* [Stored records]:

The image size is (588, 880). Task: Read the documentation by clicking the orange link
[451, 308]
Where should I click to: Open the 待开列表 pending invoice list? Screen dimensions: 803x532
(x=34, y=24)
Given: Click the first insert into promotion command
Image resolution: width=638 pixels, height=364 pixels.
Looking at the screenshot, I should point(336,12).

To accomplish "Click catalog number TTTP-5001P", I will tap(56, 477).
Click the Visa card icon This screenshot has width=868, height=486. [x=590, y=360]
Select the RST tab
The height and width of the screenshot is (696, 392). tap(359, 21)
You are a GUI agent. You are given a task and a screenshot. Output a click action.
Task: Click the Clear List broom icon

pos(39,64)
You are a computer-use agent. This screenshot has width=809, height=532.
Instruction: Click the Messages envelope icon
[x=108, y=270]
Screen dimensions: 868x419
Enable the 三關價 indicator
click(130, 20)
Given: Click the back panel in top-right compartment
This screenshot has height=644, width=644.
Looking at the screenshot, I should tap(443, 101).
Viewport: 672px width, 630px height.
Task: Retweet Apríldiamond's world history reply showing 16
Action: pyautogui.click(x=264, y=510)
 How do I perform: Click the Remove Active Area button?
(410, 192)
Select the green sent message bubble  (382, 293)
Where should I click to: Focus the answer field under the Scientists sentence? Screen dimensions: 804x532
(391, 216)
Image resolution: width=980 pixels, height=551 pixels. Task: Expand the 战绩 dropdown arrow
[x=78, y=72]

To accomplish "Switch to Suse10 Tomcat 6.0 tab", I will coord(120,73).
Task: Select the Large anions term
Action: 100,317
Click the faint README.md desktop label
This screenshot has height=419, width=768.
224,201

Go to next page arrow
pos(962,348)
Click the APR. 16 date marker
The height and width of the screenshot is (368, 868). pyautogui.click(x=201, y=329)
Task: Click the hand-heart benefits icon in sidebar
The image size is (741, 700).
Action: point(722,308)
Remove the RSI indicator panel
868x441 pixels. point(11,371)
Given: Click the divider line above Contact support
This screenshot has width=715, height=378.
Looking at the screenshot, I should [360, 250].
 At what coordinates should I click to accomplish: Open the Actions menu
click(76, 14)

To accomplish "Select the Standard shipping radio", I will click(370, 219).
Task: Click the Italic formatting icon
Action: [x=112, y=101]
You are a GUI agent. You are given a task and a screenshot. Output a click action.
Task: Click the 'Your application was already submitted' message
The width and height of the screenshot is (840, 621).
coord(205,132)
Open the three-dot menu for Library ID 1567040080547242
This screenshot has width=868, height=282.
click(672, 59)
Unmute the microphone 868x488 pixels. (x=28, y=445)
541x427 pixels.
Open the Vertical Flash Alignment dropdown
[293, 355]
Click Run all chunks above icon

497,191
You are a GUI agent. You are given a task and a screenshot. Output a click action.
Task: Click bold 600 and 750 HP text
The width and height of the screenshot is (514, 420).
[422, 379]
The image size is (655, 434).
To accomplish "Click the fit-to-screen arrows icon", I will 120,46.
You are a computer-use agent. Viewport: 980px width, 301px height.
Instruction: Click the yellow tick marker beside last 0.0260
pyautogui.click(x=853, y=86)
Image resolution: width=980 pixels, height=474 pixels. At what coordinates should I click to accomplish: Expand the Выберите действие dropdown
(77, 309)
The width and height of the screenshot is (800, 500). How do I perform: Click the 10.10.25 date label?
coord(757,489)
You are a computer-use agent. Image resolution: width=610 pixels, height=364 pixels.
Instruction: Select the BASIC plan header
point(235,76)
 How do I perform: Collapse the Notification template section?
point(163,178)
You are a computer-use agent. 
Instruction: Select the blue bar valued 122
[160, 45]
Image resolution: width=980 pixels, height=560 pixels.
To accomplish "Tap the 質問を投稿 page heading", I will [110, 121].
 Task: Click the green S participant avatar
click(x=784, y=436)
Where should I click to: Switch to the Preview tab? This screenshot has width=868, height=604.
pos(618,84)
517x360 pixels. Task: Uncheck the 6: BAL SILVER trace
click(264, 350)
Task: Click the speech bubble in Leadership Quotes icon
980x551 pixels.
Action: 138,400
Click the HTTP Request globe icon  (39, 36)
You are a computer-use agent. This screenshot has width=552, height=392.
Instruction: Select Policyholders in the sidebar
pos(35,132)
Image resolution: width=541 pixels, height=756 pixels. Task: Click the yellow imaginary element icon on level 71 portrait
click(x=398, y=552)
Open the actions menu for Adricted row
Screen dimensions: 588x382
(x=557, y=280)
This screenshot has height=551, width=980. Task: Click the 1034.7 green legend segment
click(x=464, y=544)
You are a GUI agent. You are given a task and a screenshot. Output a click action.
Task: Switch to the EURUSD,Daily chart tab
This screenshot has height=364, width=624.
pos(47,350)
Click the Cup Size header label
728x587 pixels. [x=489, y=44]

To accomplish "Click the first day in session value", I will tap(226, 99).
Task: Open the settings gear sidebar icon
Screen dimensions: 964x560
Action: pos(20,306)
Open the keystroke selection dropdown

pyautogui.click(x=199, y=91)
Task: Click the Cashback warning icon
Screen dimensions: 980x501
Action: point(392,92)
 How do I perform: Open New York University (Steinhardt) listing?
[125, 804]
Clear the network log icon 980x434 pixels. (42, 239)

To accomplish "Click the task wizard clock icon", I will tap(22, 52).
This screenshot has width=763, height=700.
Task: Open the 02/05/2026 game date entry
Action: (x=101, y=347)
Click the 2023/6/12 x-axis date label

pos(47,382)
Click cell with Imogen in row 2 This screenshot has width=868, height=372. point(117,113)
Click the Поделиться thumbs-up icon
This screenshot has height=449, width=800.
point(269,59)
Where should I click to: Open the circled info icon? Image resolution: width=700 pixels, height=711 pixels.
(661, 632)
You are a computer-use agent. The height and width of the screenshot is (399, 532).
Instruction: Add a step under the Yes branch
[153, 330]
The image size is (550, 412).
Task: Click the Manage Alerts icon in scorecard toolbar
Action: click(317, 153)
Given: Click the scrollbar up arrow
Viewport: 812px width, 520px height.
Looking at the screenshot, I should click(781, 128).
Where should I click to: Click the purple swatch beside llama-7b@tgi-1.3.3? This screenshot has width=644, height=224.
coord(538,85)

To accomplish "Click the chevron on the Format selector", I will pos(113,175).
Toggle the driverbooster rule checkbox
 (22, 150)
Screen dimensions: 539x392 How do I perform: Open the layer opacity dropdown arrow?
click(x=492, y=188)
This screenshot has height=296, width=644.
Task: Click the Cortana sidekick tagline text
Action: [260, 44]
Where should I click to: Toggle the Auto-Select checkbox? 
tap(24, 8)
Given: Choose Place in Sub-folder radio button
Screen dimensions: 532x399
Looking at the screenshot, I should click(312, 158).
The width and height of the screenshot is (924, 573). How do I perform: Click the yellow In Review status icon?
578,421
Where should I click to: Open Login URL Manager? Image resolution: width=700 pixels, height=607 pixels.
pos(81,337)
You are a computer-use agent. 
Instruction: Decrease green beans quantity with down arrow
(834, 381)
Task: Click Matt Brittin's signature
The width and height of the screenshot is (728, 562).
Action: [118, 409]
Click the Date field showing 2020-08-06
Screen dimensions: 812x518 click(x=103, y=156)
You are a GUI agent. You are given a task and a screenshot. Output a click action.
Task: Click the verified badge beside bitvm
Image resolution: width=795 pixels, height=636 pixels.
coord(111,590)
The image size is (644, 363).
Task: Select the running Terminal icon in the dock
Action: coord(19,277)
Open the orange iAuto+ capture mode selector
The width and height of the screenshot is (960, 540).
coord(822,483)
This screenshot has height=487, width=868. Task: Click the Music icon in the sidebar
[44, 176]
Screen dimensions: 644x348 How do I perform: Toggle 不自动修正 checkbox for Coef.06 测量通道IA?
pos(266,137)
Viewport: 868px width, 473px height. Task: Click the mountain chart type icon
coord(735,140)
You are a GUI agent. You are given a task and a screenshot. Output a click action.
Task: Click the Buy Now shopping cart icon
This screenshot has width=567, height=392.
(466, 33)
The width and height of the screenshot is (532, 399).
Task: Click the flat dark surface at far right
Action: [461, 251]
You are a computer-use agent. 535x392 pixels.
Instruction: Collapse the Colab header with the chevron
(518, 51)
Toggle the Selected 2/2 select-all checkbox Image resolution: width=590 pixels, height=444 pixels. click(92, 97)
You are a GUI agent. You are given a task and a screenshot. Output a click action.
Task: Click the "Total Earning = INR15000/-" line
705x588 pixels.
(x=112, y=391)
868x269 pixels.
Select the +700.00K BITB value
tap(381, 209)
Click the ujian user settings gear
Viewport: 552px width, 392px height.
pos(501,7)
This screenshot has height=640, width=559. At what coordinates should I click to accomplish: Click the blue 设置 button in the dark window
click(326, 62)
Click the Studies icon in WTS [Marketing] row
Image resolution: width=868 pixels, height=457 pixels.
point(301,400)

* [Exercise brief]:
Copy out the range of lines above starting at the line with "Select the green" and ending at the line with "Given: Click the divider", exactly and including both.

* [Answer to this problem]:
Select the green sent message bubble  (382, 293)
Where should I click to: Focus the answer field under the Scientists sentence? Screen dimensions: 804x532
(391, 216)
Image resolution: width=980 pixels, height=551 pixels. Task: Expand the 战绩 dropdown arrow
[x=78, y=72]

To accomplish "Switch to Suse10 Tomcat 6.0 tab", I will coord(120,73).
Task: Select the Large anions term
Action: 100,317
Click the faint README.md desktop label
This screenshot has height=419, width=768.
224,201

Go to next page arrow
pos(962,348)
Click the APR. 16 date marker
The height and width of the screenshot is (368, 868). pyautogui.click(x=201, y=329)
Task: Click the hand-heart benefits icon in sidebar
The image size is (741, 700).
Action: point(722,308)
Remove the RSI indicator panel
868x441 pixels. point(11,371)
Given: Click the divider line above Contact support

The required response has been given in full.